## Activity
Transcribe only the lines of the listing below from the one holding "Physical Science (95, 1387)" through the one holding "Erin Kluever (205, 1141)", inclusive, without any change.

## Supplied records
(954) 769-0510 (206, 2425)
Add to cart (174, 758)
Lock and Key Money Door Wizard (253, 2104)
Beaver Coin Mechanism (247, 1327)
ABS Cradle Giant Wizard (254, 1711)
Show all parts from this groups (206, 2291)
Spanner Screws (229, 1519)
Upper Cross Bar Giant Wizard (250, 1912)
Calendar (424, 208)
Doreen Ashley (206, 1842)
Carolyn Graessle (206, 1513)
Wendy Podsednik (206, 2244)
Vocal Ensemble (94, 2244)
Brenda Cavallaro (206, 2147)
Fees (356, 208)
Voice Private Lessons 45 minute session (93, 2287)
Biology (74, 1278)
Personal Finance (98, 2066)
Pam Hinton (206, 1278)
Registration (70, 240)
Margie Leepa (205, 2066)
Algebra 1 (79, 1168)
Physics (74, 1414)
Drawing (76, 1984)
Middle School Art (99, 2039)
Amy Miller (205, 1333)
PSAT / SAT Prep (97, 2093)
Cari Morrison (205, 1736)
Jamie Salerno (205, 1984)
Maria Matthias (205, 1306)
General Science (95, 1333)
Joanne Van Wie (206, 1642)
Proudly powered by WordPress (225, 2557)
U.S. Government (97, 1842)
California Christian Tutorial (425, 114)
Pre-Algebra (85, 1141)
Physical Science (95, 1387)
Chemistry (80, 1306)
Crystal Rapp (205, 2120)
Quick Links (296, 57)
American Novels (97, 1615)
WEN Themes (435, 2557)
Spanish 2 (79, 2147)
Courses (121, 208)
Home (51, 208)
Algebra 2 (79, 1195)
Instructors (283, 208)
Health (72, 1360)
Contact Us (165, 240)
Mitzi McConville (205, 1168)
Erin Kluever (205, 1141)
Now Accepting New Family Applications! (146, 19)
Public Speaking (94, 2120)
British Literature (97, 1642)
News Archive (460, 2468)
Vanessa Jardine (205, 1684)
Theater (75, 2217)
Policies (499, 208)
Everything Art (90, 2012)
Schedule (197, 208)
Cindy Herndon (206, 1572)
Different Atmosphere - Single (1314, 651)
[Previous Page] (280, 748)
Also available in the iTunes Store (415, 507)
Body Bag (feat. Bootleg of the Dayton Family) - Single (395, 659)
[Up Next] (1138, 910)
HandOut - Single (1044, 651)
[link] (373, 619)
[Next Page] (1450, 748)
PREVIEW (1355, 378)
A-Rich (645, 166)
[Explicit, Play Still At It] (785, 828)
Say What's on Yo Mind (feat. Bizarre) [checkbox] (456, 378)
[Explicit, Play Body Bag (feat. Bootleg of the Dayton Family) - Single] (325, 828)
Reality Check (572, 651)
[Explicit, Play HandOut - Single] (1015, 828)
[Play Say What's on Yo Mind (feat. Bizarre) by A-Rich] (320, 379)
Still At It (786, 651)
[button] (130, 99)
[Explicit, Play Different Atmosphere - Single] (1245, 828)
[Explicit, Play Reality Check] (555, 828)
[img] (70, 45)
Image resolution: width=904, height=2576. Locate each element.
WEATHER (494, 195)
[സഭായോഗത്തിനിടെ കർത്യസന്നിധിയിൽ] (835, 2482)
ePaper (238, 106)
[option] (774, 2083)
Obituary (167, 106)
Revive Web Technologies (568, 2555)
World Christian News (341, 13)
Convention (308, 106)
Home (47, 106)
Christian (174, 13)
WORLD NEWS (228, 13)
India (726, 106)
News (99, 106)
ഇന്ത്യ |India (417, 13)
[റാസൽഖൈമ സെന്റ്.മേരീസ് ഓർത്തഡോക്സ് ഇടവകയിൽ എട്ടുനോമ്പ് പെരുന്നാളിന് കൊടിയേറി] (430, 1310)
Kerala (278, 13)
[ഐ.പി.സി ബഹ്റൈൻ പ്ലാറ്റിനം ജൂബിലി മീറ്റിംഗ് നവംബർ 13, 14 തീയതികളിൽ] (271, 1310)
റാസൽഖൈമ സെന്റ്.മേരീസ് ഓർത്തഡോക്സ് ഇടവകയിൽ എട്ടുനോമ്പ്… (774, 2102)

## Completed exercise
Physical Science (95, 1387)
Chemistry (80, 1306)
Crystal Rapp (205, 2120)
Quick Links (296, 57)
American Novels (97, 1615)
WEN Themes (435, 2557)
Spanish 2 (79, 2147)
Courses (121, 208)
Home (51, 208)
Algebra 2 (79, 1195)
Instructors (283, 208)
Health (72, 1360)
Contact Us (165, 240)
Mitzi McConville (205, 1168)
Erin Kluever (205, 1141)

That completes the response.